- [Task directions]: Two lines below mark the span: the one containing "1051x454 pixels." and the one containing "Click paint bucket icon in Group 1 header". Set down both, plus every line between, exactly as they stand, and nothing else.

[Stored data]
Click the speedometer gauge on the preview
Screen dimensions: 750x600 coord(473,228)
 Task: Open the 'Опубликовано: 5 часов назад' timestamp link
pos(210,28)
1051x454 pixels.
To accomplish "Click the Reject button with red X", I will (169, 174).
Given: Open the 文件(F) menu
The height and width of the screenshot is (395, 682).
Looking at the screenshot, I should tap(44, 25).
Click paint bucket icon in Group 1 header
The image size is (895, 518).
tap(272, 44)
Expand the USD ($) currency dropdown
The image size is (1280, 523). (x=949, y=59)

...

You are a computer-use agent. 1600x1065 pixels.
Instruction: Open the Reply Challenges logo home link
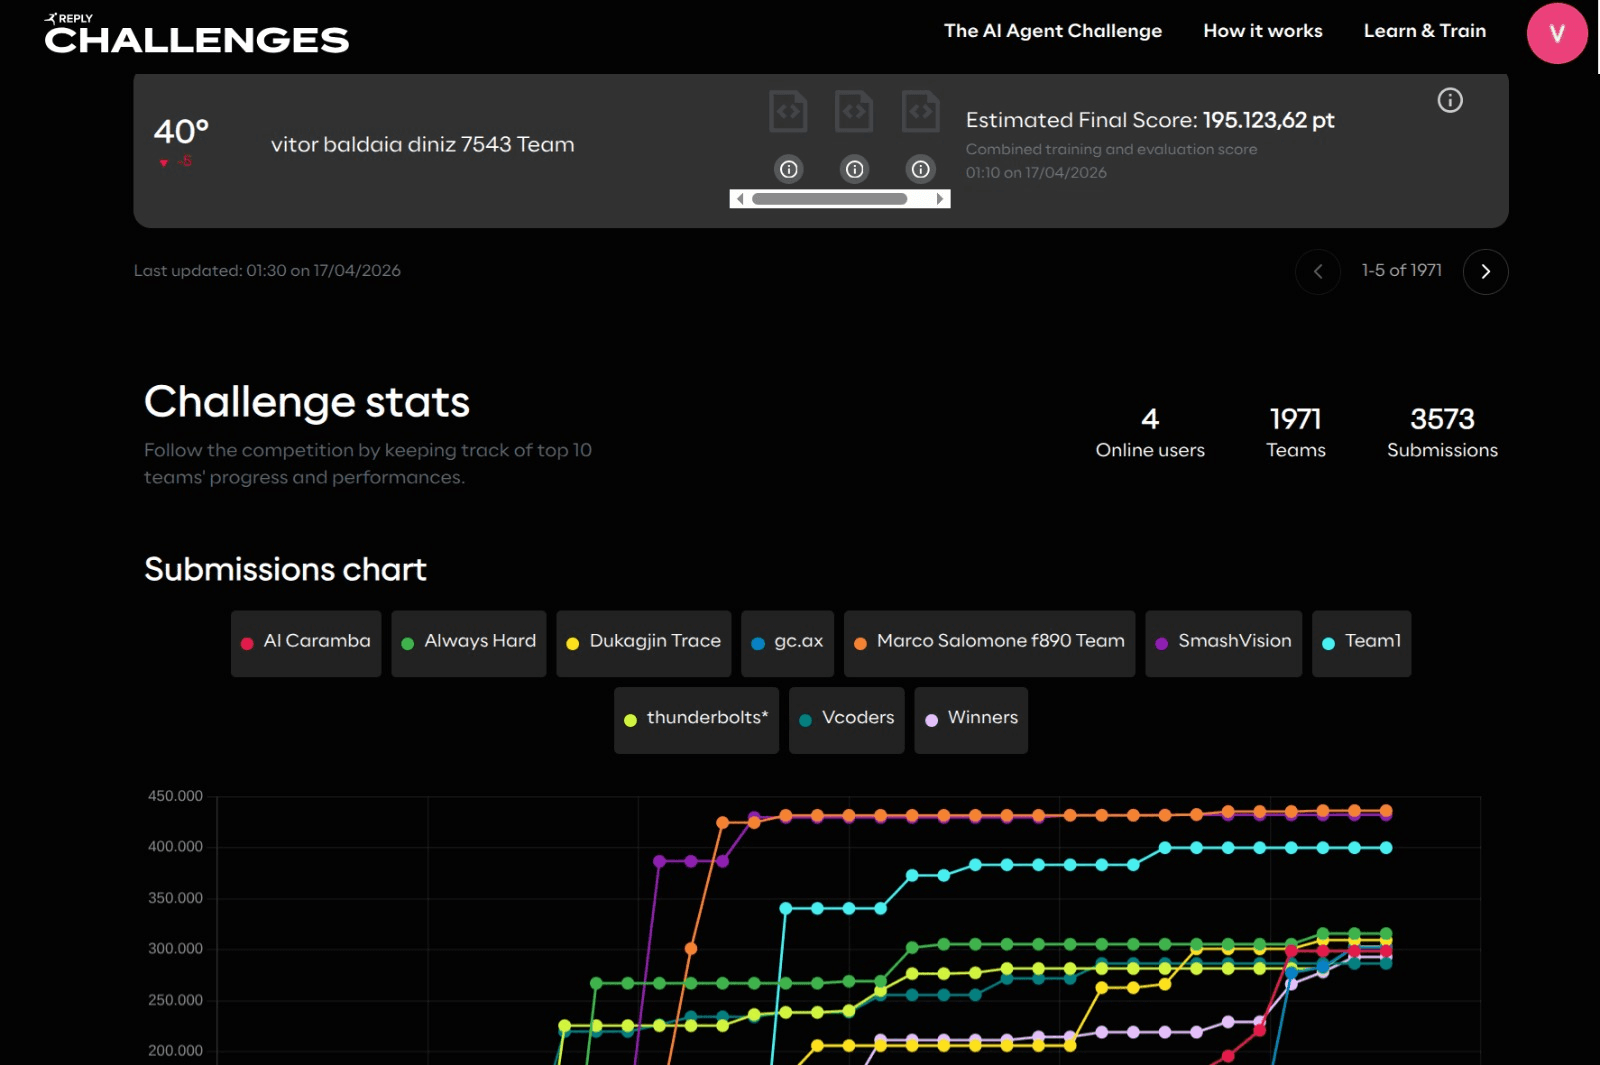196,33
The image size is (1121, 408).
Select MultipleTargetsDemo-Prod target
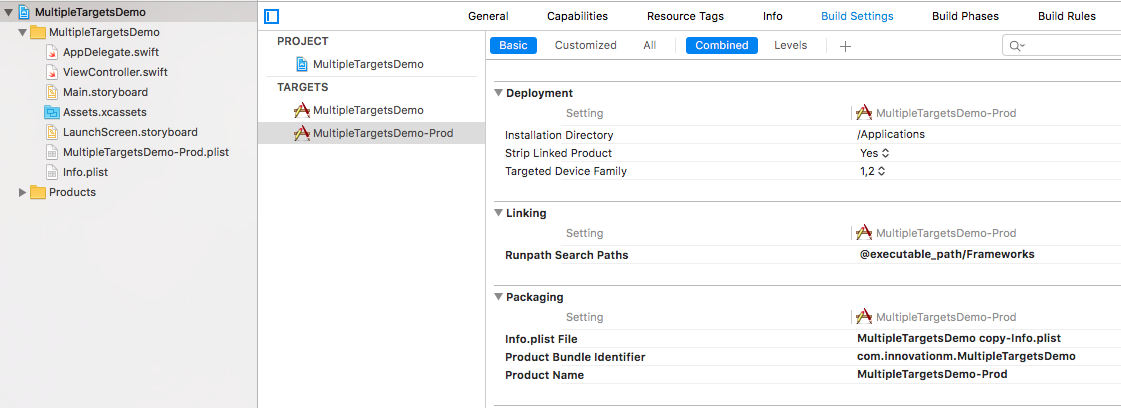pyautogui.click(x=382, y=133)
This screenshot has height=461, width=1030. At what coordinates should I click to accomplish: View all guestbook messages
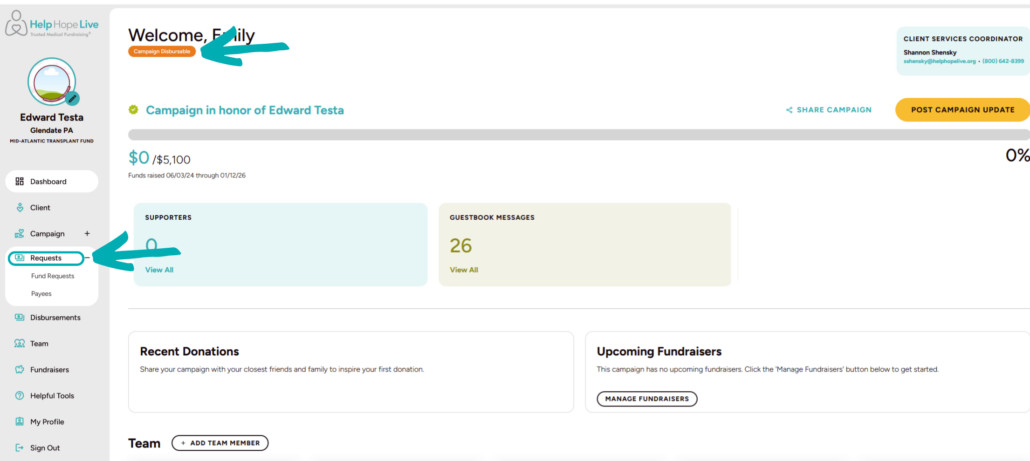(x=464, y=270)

- [Answer to the problem]:
1051x454 pixels.
To accomplish "Click the Reject button with red X", I will (169, 174).
Given: Open the 文件(F) menu
The height and width of the screenshot is (395, 682).
Looking at the screenshot, I should tap(44, 25).
Click paint bucket icon in Group 1 header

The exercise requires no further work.